Safety of the Queen, etc. Act 1584
- Parliament of England
- Long title: An Act for Provision to be made for the Surety of the Queen's Majesty's most Royal Person, and the Continuance of the Realm in Peace.
- Citation: 27 Eliz. 1. c. 1
- Territorial extent: England and Wales

Dates
- Royal assent: 23 March 1587
- Commencement: 23 November 1584
- Repealed: 28 July 1863

Other legislation
- Repealed by: Statute Law Revision Act 1863

Status: Repealed

Text of statute as originally enacted

= Safety of the Queen, etc. Act 1584 =

Act of the Parliament of England

The Safety of the Queen, etc. Act 1584 (Note: The act was actually passed in March 1585 but is listed under 1584 because under the common law acts of Parliament took effect retrospectively from the beginning of the session in which they were passed, which in this case was 1584: see the article Acts of Parliament (Commencement) Act 1793 for the explanation as to why.) (27 Eliz. 1. c. 1), also known as the Act of Association 1584, was an act of the Parliament of England during the English Reformation. It required a tribunal of at least 24 peers and privy councillors to investigate "any open invasion or rebellion" in England, any attempt to injure Queen Elizabeth I, or any attempt by a pretender to seize the throne. Any person found to be guilty was to be disabled from inheriting the throne, and was to be "pursued to death by all the Queen's subjects." Also any act "whereby the Queen's life shall be shortened" was made a capital offence.

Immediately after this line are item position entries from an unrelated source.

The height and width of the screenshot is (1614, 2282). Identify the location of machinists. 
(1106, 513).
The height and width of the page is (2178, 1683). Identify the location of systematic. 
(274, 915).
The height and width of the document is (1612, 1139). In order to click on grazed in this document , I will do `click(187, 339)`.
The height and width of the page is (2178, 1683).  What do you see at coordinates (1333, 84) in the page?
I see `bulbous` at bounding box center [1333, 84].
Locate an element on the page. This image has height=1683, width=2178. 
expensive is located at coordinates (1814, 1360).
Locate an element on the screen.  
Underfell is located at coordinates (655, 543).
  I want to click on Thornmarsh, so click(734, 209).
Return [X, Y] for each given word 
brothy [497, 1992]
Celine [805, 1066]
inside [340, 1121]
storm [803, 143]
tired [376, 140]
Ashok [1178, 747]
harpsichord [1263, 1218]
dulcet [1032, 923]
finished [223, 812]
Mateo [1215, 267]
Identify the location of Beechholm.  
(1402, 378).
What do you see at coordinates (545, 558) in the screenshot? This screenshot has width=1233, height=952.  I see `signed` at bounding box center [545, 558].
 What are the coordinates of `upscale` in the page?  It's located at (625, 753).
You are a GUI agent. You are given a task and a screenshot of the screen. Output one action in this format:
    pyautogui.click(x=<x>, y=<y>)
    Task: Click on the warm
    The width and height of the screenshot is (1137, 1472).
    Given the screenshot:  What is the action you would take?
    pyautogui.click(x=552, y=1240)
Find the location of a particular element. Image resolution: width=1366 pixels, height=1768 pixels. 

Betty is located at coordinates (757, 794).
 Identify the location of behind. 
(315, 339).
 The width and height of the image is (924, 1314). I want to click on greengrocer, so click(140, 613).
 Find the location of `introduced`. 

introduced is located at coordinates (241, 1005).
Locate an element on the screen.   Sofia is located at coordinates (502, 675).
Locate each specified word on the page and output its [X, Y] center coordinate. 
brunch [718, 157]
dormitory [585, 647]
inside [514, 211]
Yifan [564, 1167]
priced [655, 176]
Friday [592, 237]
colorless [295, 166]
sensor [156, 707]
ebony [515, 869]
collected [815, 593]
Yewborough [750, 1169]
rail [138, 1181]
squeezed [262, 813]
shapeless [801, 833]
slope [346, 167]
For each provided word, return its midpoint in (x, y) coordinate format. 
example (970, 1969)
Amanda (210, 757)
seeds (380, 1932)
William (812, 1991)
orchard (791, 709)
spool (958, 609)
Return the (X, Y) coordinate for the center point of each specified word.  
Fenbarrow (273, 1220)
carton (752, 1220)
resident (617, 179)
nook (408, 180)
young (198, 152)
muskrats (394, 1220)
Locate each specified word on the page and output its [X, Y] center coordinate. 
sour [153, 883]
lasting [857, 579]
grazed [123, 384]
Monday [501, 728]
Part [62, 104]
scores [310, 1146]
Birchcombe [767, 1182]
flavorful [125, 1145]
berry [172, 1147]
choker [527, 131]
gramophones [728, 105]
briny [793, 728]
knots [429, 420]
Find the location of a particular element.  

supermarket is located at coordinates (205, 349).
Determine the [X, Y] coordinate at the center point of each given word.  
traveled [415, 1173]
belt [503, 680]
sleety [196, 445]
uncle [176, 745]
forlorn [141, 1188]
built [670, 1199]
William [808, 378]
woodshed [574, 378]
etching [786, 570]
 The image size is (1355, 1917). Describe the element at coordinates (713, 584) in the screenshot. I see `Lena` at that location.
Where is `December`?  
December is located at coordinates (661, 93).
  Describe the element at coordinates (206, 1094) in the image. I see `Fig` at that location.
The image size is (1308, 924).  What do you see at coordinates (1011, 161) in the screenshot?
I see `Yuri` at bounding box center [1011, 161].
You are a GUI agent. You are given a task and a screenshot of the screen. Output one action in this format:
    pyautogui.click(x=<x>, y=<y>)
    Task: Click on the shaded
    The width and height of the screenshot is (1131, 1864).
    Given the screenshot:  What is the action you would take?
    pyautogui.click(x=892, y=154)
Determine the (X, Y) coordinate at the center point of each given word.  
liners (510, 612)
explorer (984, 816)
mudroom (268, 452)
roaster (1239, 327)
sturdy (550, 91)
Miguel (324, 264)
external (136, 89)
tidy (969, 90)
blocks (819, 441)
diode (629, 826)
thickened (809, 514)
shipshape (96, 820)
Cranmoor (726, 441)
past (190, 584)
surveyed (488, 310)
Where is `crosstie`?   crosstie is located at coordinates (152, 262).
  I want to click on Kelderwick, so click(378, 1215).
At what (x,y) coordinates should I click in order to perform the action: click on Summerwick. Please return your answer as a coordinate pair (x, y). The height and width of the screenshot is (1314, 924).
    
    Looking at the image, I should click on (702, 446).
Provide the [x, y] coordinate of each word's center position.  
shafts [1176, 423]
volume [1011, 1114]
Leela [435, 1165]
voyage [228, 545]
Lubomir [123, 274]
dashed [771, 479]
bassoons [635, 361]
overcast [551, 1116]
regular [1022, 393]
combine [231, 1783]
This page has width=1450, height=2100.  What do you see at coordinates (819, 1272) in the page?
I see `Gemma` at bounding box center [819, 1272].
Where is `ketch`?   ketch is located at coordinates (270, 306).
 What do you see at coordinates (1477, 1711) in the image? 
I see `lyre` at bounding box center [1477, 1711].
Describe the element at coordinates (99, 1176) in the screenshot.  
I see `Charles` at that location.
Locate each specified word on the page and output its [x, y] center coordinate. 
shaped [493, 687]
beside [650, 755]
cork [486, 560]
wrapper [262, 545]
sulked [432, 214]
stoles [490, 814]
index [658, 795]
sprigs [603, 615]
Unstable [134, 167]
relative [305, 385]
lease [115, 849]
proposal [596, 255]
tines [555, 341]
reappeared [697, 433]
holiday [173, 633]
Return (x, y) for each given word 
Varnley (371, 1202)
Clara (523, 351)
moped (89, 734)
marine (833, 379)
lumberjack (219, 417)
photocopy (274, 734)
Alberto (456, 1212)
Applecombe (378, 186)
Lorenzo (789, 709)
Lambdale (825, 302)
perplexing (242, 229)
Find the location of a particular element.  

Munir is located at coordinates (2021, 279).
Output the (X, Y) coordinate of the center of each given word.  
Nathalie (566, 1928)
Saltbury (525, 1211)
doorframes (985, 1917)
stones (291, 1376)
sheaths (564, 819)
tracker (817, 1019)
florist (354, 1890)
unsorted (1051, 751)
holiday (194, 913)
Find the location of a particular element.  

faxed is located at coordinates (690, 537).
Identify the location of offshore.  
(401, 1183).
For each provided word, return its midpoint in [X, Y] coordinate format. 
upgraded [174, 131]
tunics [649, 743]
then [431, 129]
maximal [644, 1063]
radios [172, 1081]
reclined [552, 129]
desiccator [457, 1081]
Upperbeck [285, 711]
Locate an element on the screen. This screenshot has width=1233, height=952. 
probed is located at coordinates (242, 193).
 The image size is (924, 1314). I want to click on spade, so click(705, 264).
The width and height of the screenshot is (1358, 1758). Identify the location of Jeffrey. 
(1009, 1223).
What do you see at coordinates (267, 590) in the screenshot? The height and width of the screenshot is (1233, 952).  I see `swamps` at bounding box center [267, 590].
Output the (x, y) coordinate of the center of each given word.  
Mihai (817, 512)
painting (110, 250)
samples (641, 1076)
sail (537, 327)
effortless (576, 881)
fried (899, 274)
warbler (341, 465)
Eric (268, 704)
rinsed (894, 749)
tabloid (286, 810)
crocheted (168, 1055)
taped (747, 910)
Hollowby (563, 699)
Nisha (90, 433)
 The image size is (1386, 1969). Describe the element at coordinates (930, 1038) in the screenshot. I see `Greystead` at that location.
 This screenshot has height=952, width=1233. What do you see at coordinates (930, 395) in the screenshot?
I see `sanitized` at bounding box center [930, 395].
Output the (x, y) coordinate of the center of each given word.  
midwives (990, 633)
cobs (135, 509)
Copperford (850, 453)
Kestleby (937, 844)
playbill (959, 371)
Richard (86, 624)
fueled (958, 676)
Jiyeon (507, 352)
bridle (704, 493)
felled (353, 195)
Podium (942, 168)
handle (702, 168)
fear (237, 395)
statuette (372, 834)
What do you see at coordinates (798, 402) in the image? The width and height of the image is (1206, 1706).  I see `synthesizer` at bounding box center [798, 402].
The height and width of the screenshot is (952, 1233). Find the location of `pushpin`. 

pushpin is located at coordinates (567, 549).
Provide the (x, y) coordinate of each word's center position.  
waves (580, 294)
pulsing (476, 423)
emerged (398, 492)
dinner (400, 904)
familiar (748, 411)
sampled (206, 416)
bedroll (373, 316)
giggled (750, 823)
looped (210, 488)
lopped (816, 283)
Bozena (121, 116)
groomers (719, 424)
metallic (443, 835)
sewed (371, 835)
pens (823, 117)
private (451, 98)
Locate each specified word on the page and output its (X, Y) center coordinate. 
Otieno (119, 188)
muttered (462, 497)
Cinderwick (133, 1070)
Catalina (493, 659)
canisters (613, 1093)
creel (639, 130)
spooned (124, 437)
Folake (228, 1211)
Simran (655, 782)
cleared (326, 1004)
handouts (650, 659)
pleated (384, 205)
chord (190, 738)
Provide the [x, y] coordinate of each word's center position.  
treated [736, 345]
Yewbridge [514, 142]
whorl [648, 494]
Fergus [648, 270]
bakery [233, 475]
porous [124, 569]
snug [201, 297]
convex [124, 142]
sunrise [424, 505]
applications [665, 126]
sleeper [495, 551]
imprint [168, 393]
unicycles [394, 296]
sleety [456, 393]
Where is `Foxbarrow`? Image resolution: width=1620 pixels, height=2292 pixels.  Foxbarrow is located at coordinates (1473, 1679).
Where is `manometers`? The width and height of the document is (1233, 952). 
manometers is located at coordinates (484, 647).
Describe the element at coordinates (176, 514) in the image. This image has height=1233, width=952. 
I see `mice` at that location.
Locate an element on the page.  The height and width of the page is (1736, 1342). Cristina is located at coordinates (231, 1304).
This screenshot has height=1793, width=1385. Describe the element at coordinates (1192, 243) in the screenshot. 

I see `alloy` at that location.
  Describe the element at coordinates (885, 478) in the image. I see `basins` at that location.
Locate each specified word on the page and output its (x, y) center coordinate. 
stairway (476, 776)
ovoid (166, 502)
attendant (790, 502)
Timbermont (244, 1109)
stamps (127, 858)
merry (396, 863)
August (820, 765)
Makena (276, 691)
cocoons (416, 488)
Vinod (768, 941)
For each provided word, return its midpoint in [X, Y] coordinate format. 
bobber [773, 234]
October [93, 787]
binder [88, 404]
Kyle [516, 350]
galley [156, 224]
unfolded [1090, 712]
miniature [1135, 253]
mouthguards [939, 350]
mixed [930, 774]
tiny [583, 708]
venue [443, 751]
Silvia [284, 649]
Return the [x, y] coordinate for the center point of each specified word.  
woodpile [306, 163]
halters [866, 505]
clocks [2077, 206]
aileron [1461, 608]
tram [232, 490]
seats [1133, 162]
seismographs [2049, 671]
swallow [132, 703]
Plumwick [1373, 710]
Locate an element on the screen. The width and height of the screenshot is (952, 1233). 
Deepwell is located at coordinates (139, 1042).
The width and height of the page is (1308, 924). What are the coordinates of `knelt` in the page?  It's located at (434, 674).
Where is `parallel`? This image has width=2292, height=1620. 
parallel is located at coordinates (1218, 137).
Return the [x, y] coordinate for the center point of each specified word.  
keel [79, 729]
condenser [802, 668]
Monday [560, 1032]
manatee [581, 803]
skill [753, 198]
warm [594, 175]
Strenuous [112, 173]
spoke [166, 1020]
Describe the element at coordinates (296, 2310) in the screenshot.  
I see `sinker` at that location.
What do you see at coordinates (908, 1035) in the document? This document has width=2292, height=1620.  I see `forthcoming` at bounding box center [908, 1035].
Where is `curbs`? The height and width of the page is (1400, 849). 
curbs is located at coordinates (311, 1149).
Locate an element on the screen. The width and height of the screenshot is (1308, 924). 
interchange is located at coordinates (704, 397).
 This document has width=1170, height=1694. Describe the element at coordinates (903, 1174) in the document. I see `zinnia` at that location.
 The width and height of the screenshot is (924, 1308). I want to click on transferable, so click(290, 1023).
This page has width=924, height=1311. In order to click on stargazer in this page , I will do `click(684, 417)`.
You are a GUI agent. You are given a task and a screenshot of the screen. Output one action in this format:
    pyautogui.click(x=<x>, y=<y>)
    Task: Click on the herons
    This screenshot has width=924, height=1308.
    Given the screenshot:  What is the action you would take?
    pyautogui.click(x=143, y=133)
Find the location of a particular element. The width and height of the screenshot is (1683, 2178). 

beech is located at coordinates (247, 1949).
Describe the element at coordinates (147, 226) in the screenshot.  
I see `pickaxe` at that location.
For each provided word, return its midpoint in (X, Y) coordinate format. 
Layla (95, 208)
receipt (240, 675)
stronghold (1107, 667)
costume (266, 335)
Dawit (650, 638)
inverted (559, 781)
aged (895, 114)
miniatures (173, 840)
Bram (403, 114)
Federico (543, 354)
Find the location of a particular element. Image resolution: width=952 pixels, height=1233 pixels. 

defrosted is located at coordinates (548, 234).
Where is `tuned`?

The act developed to include the Bond of Association, which was mindful of threats to Elizabeth posed by Mary, Queen of Scots. The Act for the Safety of the Queen, or Surety of the Queen's Person, passed in March 1585, allowed that James VI of Scotland would not be held responsible for his mother's plots. James was occasionally troubled by incidents including the Valentine Thomas affair, which could have implicated him in plots against Elizabeth, and hindered his accession to the English throne.

== Subsequent developments ==
The whole act was repealed by section 1 of, and the schedule to, the Statute Law Revision Act 1863 (26 & 27 Vict. c. 125), which came into force on 28 July 1863.